The level of moderate malnutrition among children under five "is also exceeding global emergency threshold of 15 per cent, at about 18 per cent, while cases of children with severe malnutrition is 2.4 per cent, above the alarming 2 per cent level," it said.
On Thursday Ethiopia announced it would expel seven senior UN officials for "meddling" in its affairs, including the local heads of the UN children's agency UNICEF and its humanitarian coordination office.
The UN officials were given 72 hours to leave the country.
The United Nations issued a formal protest over Ethiopia's decision to expel the officials, deputy UN spokesman Farhan Haq said Friday, adding that the Ethiopian prime minister had earlier in the day called UN Secretary-General Antonio Guterres, who has previously said he was "shocked" by the decision.
The formal notification of a protest came as diplomats held an emergency Security Council meeting behind closed doors Friday to discuss the matter.
However a draft Security Council statement initiated by Ireland has little chance of success, several diplomats told AFP after the meeting.
In a statement released late Friday in Ethiopia, the country's foreign ministry accused the officials of diverting "humanitarian assistance to the TPLF" -- the Tigray People's Liberation Front, which has been locked in a months-long battle with government troops.
It said the officials were responsible for the "dissemination of misinformation and politicisation of humanitarian assistance", but provided no proof to support any of the claims.
"We are confident that the provision of humanitarian assistance will not be affected due to this measure," the ministry said.
The UN's humanitarian chief Martin Griffiths has previously condemned accusations by Ethiopian government officials that aid workers were biased in favour of -- and even arming -- the TPLF, calling the claims unfair and dangerous.

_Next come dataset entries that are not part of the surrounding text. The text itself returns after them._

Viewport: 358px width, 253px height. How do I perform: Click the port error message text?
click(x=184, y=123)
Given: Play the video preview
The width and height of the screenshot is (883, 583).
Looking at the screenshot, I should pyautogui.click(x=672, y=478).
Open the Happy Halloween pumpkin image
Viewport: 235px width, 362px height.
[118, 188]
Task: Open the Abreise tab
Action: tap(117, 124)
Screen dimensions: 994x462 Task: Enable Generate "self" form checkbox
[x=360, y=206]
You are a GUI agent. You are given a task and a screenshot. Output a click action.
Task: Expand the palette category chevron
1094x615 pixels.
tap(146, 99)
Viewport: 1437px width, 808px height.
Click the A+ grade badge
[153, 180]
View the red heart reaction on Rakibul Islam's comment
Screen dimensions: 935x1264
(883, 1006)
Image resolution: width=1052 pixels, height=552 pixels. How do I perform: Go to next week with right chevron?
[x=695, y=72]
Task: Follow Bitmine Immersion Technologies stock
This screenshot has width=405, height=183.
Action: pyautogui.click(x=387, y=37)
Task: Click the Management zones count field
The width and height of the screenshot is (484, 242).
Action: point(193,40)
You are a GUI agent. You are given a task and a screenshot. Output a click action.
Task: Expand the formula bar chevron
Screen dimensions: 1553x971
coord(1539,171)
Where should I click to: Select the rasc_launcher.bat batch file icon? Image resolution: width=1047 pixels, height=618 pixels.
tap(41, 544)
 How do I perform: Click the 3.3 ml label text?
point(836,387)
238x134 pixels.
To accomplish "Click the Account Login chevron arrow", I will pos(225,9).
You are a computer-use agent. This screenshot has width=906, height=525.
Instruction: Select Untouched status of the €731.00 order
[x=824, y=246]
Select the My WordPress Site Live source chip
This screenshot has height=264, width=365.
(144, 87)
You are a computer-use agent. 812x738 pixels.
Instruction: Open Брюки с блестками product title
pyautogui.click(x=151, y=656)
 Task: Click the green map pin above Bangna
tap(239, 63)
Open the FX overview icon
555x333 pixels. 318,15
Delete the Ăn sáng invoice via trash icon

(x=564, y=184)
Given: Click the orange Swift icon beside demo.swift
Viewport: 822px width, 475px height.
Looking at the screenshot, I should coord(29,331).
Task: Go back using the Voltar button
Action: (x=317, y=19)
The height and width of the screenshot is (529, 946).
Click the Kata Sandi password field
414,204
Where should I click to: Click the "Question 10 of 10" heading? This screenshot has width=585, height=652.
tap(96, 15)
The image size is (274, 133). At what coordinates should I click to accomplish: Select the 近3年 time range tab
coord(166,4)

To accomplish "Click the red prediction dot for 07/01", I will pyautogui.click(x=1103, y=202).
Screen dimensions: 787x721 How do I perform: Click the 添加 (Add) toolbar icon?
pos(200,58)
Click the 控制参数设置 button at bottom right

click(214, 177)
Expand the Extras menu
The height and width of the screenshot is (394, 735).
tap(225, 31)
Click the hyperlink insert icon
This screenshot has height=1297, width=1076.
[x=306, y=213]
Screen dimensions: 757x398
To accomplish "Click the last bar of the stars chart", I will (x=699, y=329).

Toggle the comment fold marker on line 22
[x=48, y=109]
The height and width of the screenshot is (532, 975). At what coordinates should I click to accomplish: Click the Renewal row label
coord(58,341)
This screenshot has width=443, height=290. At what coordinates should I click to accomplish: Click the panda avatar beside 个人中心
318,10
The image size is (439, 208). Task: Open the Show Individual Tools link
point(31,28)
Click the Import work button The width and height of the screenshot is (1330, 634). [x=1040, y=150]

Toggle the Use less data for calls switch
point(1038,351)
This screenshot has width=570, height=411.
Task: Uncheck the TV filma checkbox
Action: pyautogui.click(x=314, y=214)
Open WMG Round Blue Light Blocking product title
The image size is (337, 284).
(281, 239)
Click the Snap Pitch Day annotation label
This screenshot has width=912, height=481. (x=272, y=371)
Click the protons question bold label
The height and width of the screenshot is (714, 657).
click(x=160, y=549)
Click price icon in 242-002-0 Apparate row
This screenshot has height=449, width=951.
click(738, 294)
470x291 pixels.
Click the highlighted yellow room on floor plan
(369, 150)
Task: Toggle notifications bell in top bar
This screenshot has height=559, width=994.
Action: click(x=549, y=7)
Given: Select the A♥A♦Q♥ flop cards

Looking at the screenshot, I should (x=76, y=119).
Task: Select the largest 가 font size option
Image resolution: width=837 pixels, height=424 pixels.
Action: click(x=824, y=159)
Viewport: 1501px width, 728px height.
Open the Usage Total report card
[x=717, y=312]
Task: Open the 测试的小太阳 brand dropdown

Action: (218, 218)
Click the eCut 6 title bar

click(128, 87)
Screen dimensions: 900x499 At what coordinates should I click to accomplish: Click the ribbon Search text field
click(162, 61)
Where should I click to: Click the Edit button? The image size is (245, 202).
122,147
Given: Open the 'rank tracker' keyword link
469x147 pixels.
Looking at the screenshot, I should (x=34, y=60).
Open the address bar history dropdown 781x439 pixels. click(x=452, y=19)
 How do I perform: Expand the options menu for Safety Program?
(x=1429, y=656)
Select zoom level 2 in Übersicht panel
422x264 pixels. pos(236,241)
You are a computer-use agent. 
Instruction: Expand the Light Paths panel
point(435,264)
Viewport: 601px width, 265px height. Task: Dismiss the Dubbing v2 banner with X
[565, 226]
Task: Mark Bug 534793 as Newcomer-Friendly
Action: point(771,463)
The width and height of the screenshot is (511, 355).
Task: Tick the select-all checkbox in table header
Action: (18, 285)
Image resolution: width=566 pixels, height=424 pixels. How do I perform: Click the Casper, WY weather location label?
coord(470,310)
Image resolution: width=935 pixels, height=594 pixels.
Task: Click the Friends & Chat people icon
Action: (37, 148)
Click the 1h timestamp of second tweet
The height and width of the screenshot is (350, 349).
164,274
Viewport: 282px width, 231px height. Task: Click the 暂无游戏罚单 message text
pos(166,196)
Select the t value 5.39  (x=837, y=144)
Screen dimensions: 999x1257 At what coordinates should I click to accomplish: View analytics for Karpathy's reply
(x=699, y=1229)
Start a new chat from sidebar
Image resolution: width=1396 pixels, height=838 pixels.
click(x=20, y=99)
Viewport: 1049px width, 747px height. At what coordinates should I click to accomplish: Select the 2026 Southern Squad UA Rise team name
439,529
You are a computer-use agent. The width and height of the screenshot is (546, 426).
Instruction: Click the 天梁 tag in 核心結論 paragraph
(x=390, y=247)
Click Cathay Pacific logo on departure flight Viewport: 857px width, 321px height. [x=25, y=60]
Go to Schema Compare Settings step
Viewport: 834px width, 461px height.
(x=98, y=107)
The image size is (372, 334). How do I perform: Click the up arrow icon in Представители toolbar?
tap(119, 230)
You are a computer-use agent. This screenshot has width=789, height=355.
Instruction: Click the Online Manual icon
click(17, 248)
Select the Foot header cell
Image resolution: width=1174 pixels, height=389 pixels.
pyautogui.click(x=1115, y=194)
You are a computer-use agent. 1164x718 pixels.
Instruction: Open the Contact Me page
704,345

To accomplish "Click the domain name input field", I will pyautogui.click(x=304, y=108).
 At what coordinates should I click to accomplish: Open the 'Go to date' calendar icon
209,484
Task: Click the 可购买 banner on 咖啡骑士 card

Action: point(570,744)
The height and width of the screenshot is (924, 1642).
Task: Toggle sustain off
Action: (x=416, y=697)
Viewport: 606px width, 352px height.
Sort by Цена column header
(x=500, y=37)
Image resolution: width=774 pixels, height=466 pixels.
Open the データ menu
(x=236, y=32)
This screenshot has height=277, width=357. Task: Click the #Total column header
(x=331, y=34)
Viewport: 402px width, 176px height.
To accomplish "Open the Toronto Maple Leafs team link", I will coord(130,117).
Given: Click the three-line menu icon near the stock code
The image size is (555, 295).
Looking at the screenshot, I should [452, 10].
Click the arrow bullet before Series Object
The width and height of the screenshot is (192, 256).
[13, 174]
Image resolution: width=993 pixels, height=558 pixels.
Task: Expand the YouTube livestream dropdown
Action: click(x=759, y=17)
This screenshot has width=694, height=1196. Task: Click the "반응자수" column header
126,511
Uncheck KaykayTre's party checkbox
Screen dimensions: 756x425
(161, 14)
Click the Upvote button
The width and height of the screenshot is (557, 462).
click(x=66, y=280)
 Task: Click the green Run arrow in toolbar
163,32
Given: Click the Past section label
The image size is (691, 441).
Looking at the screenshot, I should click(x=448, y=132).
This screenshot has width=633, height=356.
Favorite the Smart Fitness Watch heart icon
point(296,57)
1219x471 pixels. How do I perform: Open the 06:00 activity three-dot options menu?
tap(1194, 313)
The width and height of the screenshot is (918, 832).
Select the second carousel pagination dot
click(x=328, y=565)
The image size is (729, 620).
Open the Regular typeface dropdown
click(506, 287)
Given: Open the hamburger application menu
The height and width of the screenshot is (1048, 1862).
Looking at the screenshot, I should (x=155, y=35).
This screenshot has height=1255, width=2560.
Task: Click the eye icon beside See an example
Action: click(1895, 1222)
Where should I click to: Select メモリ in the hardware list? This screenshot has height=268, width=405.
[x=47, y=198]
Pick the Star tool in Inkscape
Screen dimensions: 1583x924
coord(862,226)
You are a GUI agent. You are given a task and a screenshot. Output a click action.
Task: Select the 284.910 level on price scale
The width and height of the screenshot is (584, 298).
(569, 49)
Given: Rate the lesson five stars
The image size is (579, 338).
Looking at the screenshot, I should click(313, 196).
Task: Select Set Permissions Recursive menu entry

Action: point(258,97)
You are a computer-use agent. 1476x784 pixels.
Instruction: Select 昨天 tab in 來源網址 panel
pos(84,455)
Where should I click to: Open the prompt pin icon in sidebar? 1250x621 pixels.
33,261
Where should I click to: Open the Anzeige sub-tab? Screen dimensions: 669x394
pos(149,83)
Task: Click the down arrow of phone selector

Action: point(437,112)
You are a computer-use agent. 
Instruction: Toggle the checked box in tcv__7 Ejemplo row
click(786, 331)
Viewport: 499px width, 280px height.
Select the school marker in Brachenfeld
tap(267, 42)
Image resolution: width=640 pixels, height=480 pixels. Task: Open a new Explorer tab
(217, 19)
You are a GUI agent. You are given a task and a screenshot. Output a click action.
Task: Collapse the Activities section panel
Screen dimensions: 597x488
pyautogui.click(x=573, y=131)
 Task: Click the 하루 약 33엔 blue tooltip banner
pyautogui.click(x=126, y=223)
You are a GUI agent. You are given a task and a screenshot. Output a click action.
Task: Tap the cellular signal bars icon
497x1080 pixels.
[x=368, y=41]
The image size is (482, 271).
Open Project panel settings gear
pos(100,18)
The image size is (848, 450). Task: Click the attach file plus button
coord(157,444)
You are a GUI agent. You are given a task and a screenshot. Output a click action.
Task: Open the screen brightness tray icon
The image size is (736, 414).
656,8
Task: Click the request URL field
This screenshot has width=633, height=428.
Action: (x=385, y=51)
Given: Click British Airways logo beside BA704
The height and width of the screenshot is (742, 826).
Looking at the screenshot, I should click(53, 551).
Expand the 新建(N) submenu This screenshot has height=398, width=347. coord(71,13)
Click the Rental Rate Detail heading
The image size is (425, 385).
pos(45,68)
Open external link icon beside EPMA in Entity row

Prime Minister Abiy Ahmed, winner of the 2019 Nobel Peace Prize, sent troops into Tigray last November to topple the TPLF, then the regional ruling party, a move he said was in response to TPLF attacks on army camps.
Fighting ground on for months before Tigrayan rebels retook the regional capital Mekele in June and government forces largely withdrew from the region.
Since then, the TPLF has launched offensives into neighbouring Amhara and Afar regions and the humanitarian crisis has worsened.
- Signs of 'siege' -
Tigray itself is receiving only about 10 percent of the aid it needs, and in July the UN warned that 400,000 people across the region had "crossed the threshold into famine".
The UN situation report published Thursday said that during the week ending Tuesday, 79 aid trucks had reached Tigray from Afar.
"This brings the number of humanitarian trucks that entered the region since 12 July to 606 trucks, or 11 per cent of the trucks needed."
Federal officials blame the TPLF for obstructing deliveries, but a US State Department spokesman told AFP last week that access to essential supplies and services was "being denied by the Ethiopian government" and that there were "indications of a siege".
"In this time of looming famine and heartbreaking need, the Government of Ethiopia continues to take steps to prevent aid from reaching the people who need it," USAID chief Samantha Power said on Friday, condemning the expulsions.
The TPLF also slammed the expulsions, calling them "the latest addition to the criminal behaviours that the regime has adopted as acceptable tactics".
In September the UN sounded the alarm over hundreds of aid trucks it said had "not returned" from Tigray, though the TPLF said this was due to obstructions drivers faced while entering from Afar, currently the only viable road route into Tigray.
The UN has been able to operate 17 passenger flights from Addis Ababa to Mekele since July.
However the EU humanitarian air bridge, initially expected to provide fairly regular service, has only been able to operate one flight since it was inaugurated on September 11.